**EXERCISE DIRECTIONS**
Your answer must hold only the lines below from the line containing "Task: Activate the eyedropper color picker" through the line containing "You are a computer-use agent. Image", each reproduced exactly.

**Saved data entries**
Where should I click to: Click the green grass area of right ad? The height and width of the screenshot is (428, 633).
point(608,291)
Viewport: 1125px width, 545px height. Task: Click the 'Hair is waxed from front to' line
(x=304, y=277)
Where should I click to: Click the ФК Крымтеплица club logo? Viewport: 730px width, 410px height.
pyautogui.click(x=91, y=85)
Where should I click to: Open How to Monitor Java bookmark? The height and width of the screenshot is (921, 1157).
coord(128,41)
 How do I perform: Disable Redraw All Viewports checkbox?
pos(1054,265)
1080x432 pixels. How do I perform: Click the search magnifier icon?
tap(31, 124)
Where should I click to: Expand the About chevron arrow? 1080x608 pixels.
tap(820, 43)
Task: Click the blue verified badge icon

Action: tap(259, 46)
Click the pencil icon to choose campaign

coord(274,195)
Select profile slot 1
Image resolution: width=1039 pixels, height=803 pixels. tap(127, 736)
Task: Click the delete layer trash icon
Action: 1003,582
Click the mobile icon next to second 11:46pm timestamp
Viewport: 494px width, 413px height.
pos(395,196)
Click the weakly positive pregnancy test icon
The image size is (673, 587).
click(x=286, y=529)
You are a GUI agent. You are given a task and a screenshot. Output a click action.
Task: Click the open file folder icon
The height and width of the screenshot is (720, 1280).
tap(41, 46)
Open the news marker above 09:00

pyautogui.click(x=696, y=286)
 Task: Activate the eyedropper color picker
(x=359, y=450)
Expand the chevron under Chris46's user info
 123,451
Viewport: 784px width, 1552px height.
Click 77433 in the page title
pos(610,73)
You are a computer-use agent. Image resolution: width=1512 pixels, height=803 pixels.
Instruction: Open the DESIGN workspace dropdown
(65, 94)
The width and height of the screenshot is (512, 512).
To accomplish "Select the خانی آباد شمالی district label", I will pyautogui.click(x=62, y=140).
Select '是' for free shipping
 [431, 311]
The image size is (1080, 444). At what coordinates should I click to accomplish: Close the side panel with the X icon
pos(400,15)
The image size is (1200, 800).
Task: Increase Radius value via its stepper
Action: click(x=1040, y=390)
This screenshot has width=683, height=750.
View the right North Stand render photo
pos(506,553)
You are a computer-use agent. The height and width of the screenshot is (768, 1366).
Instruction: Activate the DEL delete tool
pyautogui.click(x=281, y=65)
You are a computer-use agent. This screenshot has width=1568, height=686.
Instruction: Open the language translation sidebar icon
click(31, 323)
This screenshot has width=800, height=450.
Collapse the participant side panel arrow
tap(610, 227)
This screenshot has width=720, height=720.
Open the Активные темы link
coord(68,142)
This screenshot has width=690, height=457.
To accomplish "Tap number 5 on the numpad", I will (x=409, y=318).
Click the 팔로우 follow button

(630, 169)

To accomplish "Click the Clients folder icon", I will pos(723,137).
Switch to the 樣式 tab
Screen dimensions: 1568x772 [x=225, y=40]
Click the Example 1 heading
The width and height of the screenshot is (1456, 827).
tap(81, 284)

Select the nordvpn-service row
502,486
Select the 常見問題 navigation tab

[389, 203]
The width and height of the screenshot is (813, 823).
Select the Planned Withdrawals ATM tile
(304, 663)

**EXERCISE RESPONSE**
 Task: Activate the eyedropper color picker
(x=359, y=450)
Expand the chevron under Chris46's user info
 123,451
Viewport: 784px width, 1552px height.
Click 77433 in the page title
pos(610,73)
You are a computer-use agent. Image resolution: width=1512 pixels, height=803 pixels.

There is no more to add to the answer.